Science >> Wetenschap >  >> Biologie

Waarom vormt bier schuim, maar frisdrank niet?

Bier vormt schuim dankzij een eiwit in de gerst dat albumine heet. Wanneer bier wordt gegoten, komen de opgeloste koolstofdioxidebellen uit de oplossing en vormen ze bellen. De albuminemoleculen in bier helpen deze belletjes te stabiliseren en vormen een schuim dat naar de bovenkant van het glas stijgt. Frisdrank bevat daarentegen geen albumine, waardoor de belletjes in frisdrank geen schuim vormen. In plaats daarvan verdwijnen ze snel en wordt de frisdrank plat.

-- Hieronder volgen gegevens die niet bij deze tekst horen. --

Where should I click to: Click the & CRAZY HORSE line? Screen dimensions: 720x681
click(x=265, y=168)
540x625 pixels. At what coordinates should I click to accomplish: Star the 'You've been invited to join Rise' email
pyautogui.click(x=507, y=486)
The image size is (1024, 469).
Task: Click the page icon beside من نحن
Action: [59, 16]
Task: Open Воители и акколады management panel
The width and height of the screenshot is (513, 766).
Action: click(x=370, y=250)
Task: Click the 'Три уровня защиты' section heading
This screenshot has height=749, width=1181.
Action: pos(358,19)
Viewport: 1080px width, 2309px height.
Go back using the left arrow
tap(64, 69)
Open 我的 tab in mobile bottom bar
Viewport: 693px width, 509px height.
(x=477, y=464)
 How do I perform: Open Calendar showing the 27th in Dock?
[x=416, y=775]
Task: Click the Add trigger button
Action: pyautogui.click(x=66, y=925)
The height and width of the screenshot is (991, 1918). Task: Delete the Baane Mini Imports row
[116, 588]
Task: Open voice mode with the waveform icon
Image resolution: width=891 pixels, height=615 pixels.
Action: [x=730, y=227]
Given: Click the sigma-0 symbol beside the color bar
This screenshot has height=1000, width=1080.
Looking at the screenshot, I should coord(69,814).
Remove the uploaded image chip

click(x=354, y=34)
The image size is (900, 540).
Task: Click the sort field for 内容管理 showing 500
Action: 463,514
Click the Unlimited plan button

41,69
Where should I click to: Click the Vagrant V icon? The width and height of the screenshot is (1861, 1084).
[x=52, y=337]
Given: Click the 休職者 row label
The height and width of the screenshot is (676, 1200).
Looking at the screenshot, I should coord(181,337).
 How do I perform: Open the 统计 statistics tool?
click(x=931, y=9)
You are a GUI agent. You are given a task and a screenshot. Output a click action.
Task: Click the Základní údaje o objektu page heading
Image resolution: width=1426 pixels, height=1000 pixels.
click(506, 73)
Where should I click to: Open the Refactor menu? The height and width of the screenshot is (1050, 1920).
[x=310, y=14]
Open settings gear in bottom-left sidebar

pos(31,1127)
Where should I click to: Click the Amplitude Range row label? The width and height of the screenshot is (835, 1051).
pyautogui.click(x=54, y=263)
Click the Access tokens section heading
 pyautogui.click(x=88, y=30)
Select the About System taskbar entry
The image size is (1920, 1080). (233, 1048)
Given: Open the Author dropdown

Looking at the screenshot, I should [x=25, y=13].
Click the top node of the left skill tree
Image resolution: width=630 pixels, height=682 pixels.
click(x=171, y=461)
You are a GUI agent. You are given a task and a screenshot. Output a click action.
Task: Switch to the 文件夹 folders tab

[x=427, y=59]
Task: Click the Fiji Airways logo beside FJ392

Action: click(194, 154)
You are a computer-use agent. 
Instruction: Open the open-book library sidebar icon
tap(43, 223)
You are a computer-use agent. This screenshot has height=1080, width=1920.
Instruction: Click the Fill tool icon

Naast albumine heeft ook de hoeveelheid kooldioxide in een drank invloed op de schuimvorming. Bier bevat doorgaans meer koolstofdioxide dan frisdrank, wat helpt om een ​​dikkere, stabielere schuimkraag te creëren. De temperatuur van de drank speelt ook een rol, omdat warmere dranken de neiging hebben meer bubbels te produceren.

De schuimkraag van een bier kan een belangrijk onderdeel zijn van de drinkervaring. Het kan helpen de smaak en het aroma van het bier te versterken, en het kan ook een visuele indicatie geven van de frisheid van het bier. Een goede schuimkraag houdt doorgaans enkele minuten aan, terwijl een dunne of zwakke schuimkraag erop kan duiden dat het bier oud is of niet goed is bewaard.